■ **DATA TO USE**

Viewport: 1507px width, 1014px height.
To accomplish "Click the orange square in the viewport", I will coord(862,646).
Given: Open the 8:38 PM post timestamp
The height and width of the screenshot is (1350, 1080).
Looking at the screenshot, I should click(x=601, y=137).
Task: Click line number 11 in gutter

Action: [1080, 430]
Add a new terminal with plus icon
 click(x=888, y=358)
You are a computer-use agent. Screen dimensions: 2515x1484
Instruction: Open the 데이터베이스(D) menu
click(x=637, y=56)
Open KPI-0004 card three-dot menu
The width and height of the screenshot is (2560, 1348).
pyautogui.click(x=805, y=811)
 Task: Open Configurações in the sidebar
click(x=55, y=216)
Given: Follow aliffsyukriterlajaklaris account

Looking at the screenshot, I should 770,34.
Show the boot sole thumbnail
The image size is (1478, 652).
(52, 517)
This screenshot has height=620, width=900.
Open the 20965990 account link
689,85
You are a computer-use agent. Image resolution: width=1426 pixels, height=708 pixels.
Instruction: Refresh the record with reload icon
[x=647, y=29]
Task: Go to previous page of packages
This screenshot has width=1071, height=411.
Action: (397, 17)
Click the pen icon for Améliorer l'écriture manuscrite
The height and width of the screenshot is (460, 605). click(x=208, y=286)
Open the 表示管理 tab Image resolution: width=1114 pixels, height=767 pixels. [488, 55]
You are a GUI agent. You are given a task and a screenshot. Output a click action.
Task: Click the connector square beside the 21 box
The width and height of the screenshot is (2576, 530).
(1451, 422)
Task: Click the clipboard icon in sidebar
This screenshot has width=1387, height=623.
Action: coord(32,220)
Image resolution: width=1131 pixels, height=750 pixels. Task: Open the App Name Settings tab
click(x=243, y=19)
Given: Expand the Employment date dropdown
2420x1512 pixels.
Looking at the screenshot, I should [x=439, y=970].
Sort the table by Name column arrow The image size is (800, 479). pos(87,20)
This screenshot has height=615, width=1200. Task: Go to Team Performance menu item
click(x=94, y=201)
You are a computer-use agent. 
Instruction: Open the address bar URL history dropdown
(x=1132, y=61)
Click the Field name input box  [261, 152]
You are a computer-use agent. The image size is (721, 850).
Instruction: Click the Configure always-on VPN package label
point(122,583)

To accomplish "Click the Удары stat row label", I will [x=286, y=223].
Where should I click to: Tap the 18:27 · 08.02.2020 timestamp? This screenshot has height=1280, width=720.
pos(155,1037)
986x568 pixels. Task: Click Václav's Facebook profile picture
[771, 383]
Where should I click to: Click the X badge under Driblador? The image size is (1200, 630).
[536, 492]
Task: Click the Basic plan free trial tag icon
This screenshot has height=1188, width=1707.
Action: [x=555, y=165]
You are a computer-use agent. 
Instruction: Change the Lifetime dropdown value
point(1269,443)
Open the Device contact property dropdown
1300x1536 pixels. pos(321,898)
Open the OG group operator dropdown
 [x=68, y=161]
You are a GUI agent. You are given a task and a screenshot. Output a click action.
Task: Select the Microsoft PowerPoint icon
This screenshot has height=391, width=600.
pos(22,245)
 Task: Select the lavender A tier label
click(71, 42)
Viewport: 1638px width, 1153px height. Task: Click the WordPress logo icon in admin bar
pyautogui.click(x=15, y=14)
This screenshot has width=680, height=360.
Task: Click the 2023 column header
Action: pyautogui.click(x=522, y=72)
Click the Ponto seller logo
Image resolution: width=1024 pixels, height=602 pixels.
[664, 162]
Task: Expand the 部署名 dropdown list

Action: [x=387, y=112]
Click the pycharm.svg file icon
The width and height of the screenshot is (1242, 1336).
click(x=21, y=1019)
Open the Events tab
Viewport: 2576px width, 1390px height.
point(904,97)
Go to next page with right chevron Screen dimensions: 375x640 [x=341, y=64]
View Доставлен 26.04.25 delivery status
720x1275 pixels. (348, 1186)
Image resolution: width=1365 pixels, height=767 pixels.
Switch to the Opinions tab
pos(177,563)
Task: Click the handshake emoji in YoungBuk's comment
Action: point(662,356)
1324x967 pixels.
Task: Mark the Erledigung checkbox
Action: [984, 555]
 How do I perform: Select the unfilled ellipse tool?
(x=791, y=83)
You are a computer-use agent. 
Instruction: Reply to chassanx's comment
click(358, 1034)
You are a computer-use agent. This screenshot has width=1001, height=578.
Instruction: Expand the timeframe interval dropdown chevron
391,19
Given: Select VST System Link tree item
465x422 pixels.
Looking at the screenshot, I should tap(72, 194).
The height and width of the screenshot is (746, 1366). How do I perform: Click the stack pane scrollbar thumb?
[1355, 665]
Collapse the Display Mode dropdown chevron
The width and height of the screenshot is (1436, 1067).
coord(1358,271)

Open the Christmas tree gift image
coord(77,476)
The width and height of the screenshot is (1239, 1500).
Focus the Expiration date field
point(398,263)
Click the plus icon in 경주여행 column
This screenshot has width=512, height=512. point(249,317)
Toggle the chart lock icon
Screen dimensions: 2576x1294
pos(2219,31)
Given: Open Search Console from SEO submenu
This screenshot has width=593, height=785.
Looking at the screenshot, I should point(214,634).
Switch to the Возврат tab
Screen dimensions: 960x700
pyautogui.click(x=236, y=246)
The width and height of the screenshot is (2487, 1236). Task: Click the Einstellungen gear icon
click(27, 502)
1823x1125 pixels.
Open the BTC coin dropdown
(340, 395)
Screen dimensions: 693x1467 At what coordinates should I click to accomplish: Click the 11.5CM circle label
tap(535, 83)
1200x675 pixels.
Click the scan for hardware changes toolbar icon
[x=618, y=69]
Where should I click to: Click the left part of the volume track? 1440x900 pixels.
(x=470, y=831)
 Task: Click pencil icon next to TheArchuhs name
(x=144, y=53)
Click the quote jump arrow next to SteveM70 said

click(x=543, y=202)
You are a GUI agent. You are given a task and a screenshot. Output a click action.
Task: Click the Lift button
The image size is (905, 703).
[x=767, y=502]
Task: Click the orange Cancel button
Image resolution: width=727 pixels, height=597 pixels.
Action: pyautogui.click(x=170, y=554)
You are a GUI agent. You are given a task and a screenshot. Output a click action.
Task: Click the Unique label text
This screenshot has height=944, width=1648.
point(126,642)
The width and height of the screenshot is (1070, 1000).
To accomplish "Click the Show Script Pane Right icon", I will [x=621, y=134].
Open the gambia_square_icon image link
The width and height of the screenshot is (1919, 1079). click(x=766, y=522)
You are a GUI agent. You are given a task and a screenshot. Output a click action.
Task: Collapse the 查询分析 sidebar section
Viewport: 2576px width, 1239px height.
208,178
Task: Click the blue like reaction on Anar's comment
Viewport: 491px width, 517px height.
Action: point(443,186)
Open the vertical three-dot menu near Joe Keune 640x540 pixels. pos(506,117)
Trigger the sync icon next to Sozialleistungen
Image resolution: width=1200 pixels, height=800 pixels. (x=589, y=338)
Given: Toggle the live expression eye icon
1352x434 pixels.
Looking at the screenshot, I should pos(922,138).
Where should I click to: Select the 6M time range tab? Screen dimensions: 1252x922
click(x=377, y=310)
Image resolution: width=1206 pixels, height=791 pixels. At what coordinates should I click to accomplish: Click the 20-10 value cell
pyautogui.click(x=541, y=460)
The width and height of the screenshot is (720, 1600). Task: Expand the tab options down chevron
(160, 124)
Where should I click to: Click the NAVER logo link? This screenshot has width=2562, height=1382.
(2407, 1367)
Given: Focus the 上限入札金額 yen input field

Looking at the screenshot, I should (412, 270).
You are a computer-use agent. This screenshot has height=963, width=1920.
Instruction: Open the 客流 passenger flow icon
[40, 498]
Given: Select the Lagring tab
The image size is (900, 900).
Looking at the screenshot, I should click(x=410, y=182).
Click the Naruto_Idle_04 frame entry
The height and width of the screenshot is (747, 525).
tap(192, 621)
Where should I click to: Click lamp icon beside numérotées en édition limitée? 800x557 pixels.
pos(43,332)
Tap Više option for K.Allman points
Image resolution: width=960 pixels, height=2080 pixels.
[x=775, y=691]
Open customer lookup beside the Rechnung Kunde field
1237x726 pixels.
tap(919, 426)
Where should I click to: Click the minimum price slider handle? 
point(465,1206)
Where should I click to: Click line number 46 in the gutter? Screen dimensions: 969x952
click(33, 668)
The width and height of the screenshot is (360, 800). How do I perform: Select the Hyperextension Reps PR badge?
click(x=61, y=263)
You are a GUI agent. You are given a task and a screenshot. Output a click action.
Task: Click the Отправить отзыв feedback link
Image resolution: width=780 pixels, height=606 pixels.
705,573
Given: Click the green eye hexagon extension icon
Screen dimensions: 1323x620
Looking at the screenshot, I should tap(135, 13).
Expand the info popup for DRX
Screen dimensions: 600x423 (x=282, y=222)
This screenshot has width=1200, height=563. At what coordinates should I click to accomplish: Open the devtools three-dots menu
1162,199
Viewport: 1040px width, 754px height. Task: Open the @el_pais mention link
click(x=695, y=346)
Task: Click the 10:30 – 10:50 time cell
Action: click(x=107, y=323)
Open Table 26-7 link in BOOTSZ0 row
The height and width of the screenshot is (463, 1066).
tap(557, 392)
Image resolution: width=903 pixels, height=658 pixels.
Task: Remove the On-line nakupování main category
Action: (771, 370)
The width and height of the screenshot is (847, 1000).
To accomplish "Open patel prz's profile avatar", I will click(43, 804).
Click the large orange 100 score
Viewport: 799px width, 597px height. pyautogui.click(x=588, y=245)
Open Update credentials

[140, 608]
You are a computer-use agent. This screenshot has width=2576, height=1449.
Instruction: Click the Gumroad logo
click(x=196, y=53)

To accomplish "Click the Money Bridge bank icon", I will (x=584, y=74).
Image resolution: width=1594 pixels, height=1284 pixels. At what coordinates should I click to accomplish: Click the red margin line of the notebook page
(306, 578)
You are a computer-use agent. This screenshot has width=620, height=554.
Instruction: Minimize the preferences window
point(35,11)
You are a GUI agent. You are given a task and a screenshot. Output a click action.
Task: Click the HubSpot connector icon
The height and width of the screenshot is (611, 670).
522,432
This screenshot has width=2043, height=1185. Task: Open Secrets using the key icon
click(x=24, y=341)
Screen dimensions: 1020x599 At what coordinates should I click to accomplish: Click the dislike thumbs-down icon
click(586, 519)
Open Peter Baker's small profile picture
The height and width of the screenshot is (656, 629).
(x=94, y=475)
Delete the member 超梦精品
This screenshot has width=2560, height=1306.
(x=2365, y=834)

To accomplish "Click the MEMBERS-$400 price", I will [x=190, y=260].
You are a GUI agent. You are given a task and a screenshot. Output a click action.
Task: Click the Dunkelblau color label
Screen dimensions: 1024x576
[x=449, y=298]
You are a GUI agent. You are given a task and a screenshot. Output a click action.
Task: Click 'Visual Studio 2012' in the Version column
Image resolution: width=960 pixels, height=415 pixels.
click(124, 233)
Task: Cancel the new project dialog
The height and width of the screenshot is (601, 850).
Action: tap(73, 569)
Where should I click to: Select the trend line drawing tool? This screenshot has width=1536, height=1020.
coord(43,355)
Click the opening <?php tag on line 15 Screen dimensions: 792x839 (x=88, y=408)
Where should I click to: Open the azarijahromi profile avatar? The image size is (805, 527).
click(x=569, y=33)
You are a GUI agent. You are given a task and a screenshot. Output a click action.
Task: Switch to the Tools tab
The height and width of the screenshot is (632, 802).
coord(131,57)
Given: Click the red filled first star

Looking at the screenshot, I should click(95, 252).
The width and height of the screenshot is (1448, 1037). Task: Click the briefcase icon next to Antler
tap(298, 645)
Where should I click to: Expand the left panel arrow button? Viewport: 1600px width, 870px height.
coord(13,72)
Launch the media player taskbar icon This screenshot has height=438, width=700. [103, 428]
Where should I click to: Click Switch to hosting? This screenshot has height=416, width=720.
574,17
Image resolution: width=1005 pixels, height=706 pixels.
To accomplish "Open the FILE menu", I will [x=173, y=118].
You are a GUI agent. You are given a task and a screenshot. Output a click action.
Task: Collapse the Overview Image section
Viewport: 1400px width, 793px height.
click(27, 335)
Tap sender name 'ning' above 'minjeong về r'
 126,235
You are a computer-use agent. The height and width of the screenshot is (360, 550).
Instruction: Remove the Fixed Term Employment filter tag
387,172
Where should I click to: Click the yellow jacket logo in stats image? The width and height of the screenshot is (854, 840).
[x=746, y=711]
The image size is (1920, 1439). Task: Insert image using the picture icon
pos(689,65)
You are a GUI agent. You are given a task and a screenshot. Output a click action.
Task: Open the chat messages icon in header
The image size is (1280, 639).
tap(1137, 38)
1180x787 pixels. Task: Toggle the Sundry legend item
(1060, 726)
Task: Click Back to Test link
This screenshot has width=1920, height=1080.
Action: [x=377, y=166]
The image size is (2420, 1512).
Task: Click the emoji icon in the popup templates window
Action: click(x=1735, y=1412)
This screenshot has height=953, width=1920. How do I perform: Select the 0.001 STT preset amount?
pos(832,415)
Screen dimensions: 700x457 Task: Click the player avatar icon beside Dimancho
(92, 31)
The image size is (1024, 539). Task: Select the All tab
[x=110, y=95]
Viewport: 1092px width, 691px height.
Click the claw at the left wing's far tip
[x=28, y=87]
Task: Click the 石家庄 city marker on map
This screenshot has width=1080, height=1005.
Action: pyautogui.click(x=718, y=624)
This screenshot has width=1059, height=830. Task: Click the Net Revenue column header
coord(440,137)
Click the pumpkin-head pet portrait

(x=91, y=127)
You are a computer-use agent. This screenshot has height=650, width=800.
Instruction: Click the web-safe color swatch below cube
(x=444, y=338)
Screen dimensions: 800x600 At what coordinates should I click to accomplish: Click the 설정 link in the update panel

■ **EXERCISE DETAILS**
Please give the number of lines in the rows above that contain the string "input", counting case as it appears, and reply with that number alone.

■ **TASK OUTPUT**
2